«Park Geun-hye n’était qu’un des rouages d’un système de corruption»

Libération.fr

A Séoul, entre joie et colère, l’accueil de l’arrêt de la Cour constitutionnelle révèle une fracture au sein de la population.

Des cris de joie et quelques larmes lors de l’annonce faite vendredi par les huit membres de la Cour constitutionnelle qui ont, à l’unanimité, décidé de destituer la présidente de la République de Corée du Sud. Avec cette décision, Park Geun-hye devient le premier chef d’Etat démis de ses fonctions dans l’histoire du pays. Séoul semblait presque à l’arrêt vendredi matin lorsque tous les écrans diffusaient en direct la décision de la Cour sur la motion d’impeachment de Park. A l’origine de sa destitution, le Choi Gate, un tonitruant et long scandale de corruption politico-financier (lire ci-contre).

Ceux qui demandaient le départ de la Présidente s’étaient rassemblés tôt dans la matinée, à proximité de la Cour constitutionnelle, pour attendre la décision des juges. A 11 h 20, le verdict tombe : «Nous destituons l’intéressée du poste de présidente de la République.»

Nuancée. Cette phrase, Kim Jeong-woo n’est pas près de l’oublier. «Il fallait que je sois ici, dans la rue. C’est un moment historique pour le pays! » Venu célébrer cette décision sur la place de Gwanghwamun, où se rassemblent chaque samedi depuis plus de cinq mois les anti-Park pour une veillée aux chandelles, ce jeune père de famille exulte : «Nos efforts ont payé ! J’ai amené mes enfants pour qu’ils voient ce que les citoyens peuvent accomplir.»

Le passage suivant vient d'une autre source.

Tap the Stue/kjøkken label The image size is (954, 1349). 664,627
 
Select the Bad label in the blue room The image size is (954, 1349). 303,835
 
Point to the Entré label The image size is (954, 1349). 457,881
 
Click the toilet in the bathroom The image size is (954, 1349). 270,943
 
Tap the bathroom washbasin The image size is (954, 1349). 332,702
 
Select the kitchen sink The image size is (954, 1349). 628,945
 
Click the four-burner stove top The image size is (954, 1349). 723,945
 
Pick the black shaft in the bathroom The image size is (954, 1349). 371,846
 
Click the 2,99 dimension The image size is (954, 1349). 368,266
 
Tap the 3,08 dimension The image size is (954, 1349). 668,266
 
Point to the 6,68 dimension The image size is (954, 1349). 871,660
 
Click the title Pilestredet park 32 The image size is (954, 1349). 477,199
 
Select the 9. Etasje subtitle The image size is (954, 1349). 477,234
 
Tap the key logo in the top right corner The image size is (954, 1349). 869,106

Non loin, Lim Jee-seok, une institutrice, est plus nuancée : «Ce qui est déplorable, c’est qu’elle n’a pas été mise en cause pour avoir failli à ses obligations lors du naufrage du ferry Sewol A sa boutonnière, Lim a épinglé un ruban jaune en hommage aux 300 victimes du drame du 16 avril 2014.

A Hongdae, un quartier branché de l’ouest de Séoul, Lee Hwa-jeong s’apprête à célébrer la bonne nouvelle avec ses amies : «Nous sommes allées à toutes les manifestations contre la Présidente et ce soir nous allons boire pour fêter ça !» Lorsqu’on (...)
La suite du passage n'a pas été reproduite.